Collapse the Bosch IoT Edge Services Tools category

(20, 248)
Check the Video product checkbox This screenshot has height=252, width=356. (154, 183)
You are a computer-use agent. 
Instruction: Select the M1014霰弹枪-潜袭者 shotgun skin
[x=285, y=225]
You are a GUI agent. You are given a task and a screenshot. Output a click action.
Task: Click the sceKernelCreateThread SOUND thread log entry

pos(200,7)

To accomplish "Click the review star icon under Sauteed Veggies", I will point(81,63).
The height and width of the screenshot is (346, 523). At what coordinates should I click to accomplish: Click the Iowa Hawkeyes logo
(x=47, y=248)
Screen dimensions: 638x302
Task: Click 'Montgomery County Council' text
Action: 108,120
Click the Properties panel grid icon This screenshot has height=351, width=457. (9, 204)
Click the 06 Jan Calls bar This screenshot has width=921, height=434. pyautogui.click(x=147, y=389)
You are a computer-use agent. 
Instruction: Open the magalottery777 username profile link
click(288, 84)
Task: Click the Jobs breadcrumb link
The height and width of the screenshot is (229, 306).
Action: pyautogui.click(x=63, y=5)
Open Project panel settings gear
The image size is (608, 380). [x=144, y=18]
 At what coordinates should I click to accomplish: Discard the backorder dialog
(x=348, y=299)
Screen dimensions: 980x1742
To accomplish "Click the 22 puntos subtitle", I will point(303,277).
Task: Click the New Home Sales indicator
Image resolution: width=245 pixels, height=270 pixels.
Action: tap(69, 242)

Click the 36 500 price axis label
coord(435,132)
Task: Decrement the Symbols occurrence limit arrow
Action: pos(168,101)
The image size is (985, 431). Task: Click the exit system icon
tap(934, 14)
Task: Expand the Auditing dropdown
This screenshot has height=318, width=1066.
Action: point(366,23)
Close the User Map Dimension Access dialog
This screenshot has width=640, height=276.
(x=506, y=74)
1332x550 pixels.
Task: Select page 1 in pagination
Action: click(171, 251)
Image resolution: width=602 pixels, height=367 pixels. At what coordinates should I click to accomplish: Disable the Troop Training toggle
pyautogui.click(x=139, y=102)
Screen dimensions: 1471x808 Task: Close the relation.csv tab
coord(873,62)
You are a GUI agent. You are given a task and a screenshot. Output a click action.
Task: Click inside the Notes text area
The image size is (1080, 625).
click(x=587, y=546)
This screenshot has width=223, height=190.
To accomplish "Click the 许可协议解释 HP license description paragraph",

# WORK ITEM:
Output only the lines from the one that contains "Task: Click inside the Notes text area" through the last line of the data above, each restated exactly.

# RESULT FOR THIS EXERCISE:
Task: Click inside the Notes text area
The image size is (1080, 625).
click(x=587, y=546)
This screenshot has width=223, height=190.
To accomplish "Click the 许可协议解释 HP license description paragraph",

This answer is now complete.